City of Clayton v. Sigoloff

WOLFE, Presiding Judge.

This is an appeal from a conviction for violating an ordinance of the City of Clayton in St. Louis County, Missouri. Paul J. Schneider was charged with violating Ordinance 2099 of the City in that he failed to remove and reconstruct a sidewalk and driveway approaches upon which his property fronted. He was tried first before a police judge of the City and was fined $50.00 for violating the ordinance. On appeal to the circuit court he was tried by the court without the aid of a jury. He was again found guilty and fined $50.00 and costs. He then appealed to this court and while the appeal was here pending his death was suggested and leave granted for the executor to be substituted as defendant-appellant.

*316A number of points are raised relating to the ordinance and the trial but it would serve no purpose to pass upon them as we have reached the conclusion that the cause abated upon the death of the defendant and that no claim can be asserted to collect the fine against the estate of the decedent.

Prosecution for the violation of an ordinance is said to be civil in form. This for the reason that a crime is a violation of the public law; that is, a law coextensive with the boundaries of the state that enacts it. An ordinance, to the contrary, is for the preservation of good order in the locality which enacted it. A conviction for violating an ordinance is practically identical with a conviction for a crime. City of Clayton v. Nemours, 237 Mo.App. 167, 164 S.W.2d 935. This is supported by Rule 37.51, V.A.M.R., which provides: “All proceedings upon the trial of offenses in municipal courts shall be governed by the practice in criminal cases in circuit courts, so far as the same may be applicable, and in respect to which no provision is made by law or these Rules; * *

This brings us to a consideration of the status of a judgment of conviction for a crime, when the defendant dies while an appeal from the judgment of conviction is pending. The Missouri Supreme Court had occasion many years ago to consider a situation similar to the one before us and involving an ordinance violation where a fine had been imposed. In The Town of Carrollton v. Rhomberg, 78 Mo. 547, it was stated, 1. c. 549: “ * * * we are of the opinion that the offense or cause of action cannot be proceeded with as surviving against the personal representative of the accused. * * * It has been held by this court that a prosecution of this character is a civil action in form, although quasi criminal in its nature. Kansas City v. Clark, 68 Mo. 588. Its object is to recover a penalty to be imposed by a court for the violation of a city ordinance enacted to promote the public welfare.
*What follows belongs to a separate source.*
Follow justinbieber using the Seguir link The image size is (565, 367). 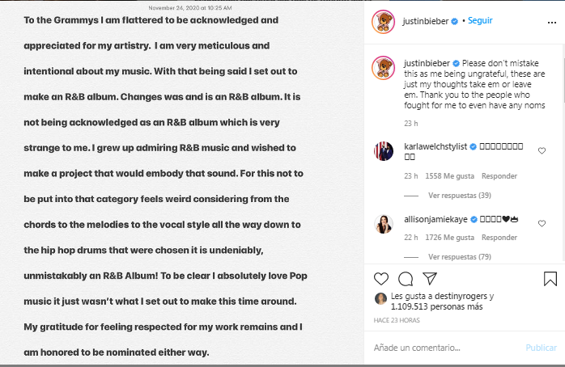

Viewed in this light it clearly does not survive as against the representatives of the guilty party.”

While not passing upon the exact question, the ratio decidendi is the same in the cases of State ex rel. Scott v. Cox, Mo., 243 S.W. 144, and Baker v. Modern Woodmen of America, 140 Mo.App. 619, 121 S.W. 794. In the Baker case the court held that upon the death of one charged with an offense pending an appeal from a conviction the cause abated and the court went on to say that abatement is a generic term derived from the French abattre, and signifies the quashing, beating down, removing or destroying of a thing.

The problem is considered in 83 A.L.R.2d 864, § 2, wherein it is stated that most of the few courts which have considered the matter have recognized the rule that the death pending appeal of a defendant convicted of a criminal offense abates not only the appeal, but likewise all proceedings had in the prosecution from its inception. A few of the cases supporting the statement dealing with fines and holding that the fines are abated upon the death of the appealing defendant are State v. Hurst, 149 Or. 519, 41 P.2d 1079; Crowley v. People, 122 Colo. 466, 223 P.2d 387, en banc; Commonwealth, to Use of Bradford County v. Embody, 143 Pa.Super. 354, 17 A.2d 620; State v. Stotter, 67 Idaho 210, 175 P.2d 402, Supreme Court of Idaho.

Where there is no statute to the contrary, we find no reason to extend the liability for a fine to the heirs or representative of the decedent for the heirs have committed no offense. We therefore conclude that we should have denied the substitution of Schneider’s executor as party appellant for upon Schneider’s death the matter abated.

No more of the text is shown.